真昼間から吸血鬼とダンピールの二人が居るだけでも目立ちますのに、筋肉とチャラ男をお供にしているのですから、注目の的ですね。
しかも注目の的になっているのが嬉しいのか、ジョニーさんは歩きながらポージングしているし。
それを見た通りすがりの女の子にキャーキャーと言われています。
満更でもなさそうなジョニーさんですが、それは黄色い声じゃなく、きもいコールだと思いますけど。
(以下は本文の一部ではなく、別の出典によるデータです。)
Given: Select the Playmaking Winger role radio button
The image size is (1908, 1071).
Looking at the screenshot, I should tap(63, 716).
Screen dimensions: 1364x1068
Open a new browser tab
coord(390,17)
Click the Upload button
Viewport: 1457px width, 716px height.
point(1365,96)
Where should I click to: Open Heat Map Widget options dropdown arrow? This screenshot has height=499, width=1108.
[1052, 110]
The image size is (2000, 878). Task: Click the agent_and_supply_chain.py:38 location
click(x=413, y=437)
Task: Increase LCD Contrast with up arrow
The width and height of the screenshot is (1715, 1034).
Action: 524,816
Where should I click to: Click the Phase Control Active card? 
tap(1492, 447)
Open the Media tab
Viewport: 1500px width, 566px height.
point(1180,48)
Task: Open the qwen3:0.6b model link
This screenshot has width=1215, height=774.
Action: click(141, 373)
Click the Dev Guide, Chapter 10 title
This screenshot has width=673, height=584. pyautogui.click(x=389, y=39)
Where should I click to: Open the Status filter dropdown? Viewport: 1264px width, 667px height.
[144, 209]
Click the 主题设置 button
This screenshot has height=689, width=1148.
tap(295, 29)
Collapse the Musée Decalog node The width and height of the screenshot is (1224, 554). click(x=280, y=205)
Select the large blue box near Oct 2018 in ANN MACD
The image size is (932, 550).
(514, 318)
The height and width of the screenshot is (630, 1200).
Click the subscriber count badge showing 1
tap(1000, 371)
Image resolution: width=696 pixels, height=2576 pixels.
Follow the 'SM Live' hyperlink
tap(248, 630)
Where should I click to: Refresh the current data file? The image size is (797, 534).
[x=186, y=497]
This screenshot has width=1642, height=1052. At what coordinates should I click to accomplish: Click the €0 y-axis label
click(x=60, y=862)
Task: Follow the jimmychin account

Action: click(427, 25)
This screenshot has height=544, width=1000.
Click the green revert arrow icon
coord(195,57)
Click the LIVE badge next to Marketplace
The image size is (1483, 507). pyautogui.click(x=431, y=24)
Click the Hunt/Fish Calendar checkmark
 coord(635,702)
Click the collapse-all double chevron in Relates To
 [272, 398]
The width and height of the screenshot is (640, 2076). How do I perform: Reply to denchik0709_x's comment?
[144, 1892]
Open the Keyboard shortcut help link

「あれ? アリス先輩、さっき帰ったんじゃなかったでしたっけ。今日もまた徹夜しにきたのですか?」
ギルドに着いた私たちは、アリスさんを先頭にしてギルドの中へと入った途端、アリスさんの後輩らしき人に言われました。
これだけでいかにアリスさんがワーカーホリックかわかりますね。
「いえ、ギルドマスターはいらっしゃいますか?」
「ええ、上にいると思いますけど」
「少々お邪魔しますね」
「はい、どうぞ」
私は後輩の人(顔は知っているのですけど、名前は知りません)に軽く会釈をして通っていきます。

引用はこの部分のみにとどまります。